Remo Anzovino, ritorno a Fiesole: "Il piano diventa una sorta di aliante

Il 4 gennaio il concerto con al centro l’album "Don’t Forget to Fly" e alcuni brani più amati del suo repertorio

Remo Anzovino, ritorno a Fiesole: "Il piano diventa una sorta di aliante

Remo Anzovino, ritorno a Fiesole: "Il piano diventa una sorta di aliante

"Torno sul luogo del delitto. E lo faccio a un anno esatto dalla conclusione del lavoro. Anche se ’Don’t forget to Fly’, è uscito a marzo con distribuzione Believe, ho infatti concluso le registrazioni il 4 gennaio 2023, dopo un anno lo ripropongo in tour. Sarà naturale suonarlo in un giorno speciale come il 4 gennaio prossimo (ore 21) al Teatro di Fiesole, dove ho realizzato il concept album". C’è grande attesa di rivedere all’opera, in un sofisticato concerto per piano solo, un musicista intelligente ed eclettico come Remo Anzovino, che per il suo ultimo lavoro intriso di desiderio di volare, si è lasciato sedurre proprio da quel Monte Ceceri di Fiesole dove Leonardo Da Vinci sperimentò le prime prove di volo. Il live, come l’ultimo album, è un viaggio tra le mille possibilità espressive e stilistiche del pianoforte, un’esplorazione onirica volante, un’incursione nel pianeta dell’aria.

Remo, che concerto ha preparato per Fiesole?

"Innanzitutto c’è una strutturazione visiva. La scelta di partenza è non avere volutamente nessuna scenografia. Fari puntati sul piano, sul sagomatore della luce. Siamo ancora in grado di togliere di mezzo ogni sovrastruttura, ogni orpello, per lasciare che la gente si concentri sul suono, sul pianoforte. E’ la fantasia di questa musica poi a produrre nella mente degli spettatori la scenografia migliore per rimparare a volare".

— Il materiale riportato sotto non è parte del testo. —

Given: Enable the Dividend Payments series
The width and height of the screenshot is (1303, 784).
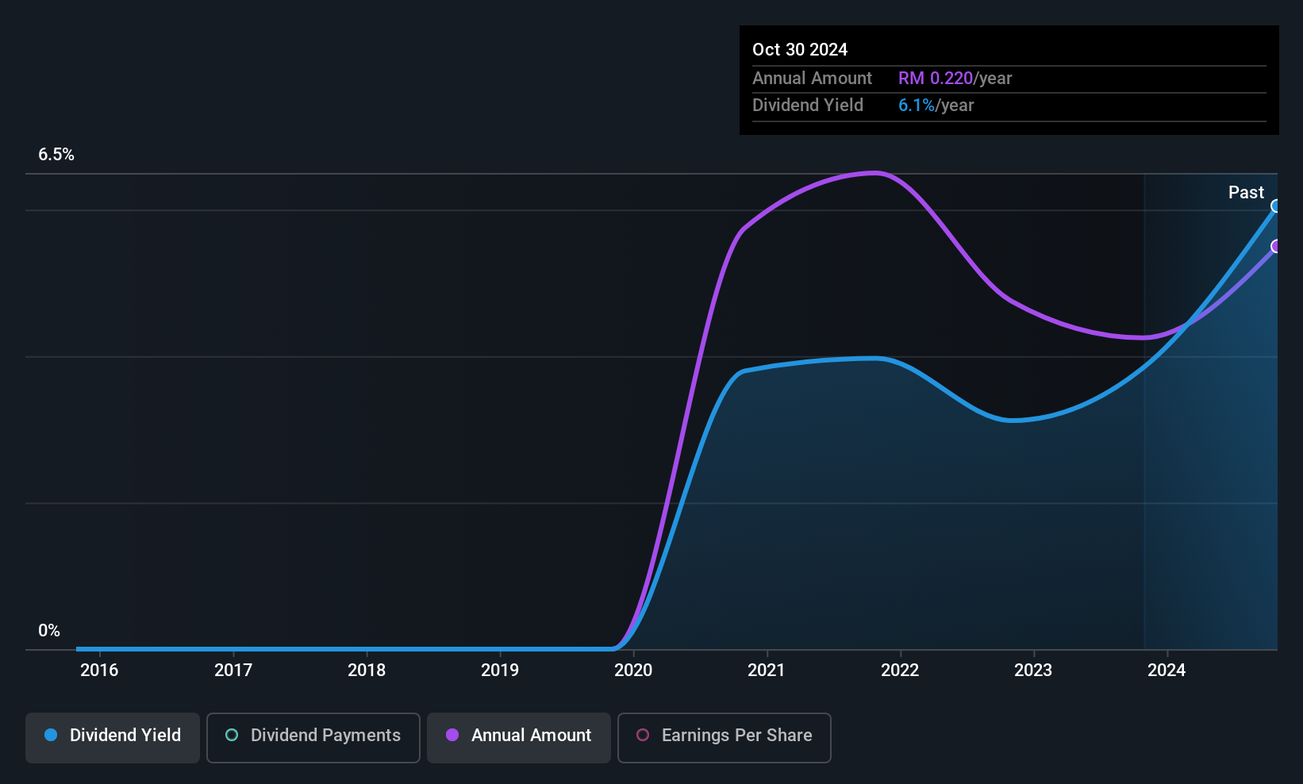Looking at the screenshot, I should click(313, 736).

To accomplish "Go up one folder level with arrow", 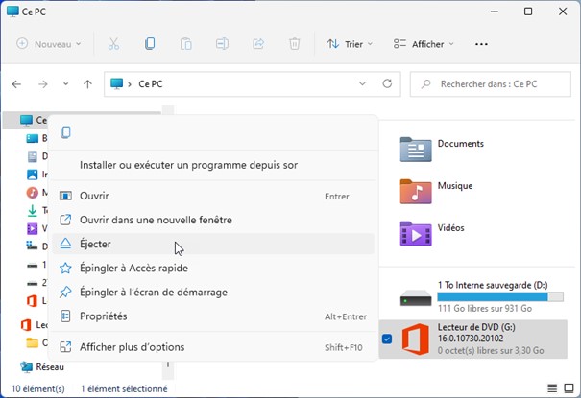I will point(87,84).
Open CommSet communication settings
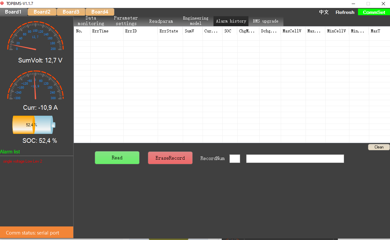The width and height of the screenshot is (390, 240). [374, 12]
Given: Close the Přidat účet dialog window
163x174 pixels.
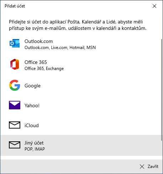Looking at the screenshot, I should click(x=154, y=6).
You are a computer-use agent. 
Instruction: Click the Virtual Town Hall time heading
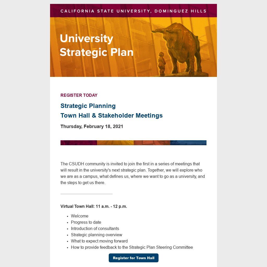94,207
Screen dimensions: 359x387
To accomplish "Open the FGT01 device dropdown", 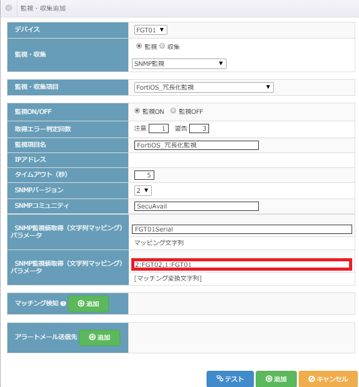I will point(151,30).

Su questa base ideale si sviluppa lo show?

"Sì. Nella prima parte del concerto suonerò l’album per intero. E la cosa bella è che la gente apprezza, capisce che i finali dei pezzi sono delle transizioni delle immagini del sogno e non interrompe il flusso di note con un applauso, ma attende che la musica continui a raccontare".

Cosa succede una volta finita la suite dell’album?

"Quando il sogno svanisce c’è una drammaturgia in cui entro in relazione con il pubblico e nella seconda parte del set è come se facessi prendere l’ascensore al contrario alla platea. Dal cielo porto gli spettatori nelle strade di una città, nella realtà, grazie ai pezzi del mio repertorio, alle colonne sonore che ho composto".

Con intensità e un certo groove?

"Con grande propulsione ritmica, improvvisando, slegando note intrigate al linguaggio afroamericano, da ’Following lite’ a ’Galilei’, da ’Istambul’ a ’Natural Mind’, da ’Cammino nella notte’ a ’Metropolitan’ e altri brani in cui faccio capire al pubblico quante possibilità ha il pianoforte. Riassumendo: nella prima parte del concerto unisco lo strumento dell’elegia a quello del volo in cui il piano si trasforma in una sorta di aliante, nella seconda il ritmo, le percussioni dell’Africa e la grande orchestra sinfonica".

Tutto sugli 88 tasti del pianoforte?

"E’ evidente che si crea un cortocircuito emotivo che rende scorrevolissimo il live anche grazie a un suono che cambia pezzo per pezzo: non c’è mai una sensazione di pesantezza, di noia e dall’altra fa esplorare all’ascoltatore quante possibilità ha questo strumento dello spazio, dell’energia, della melodia".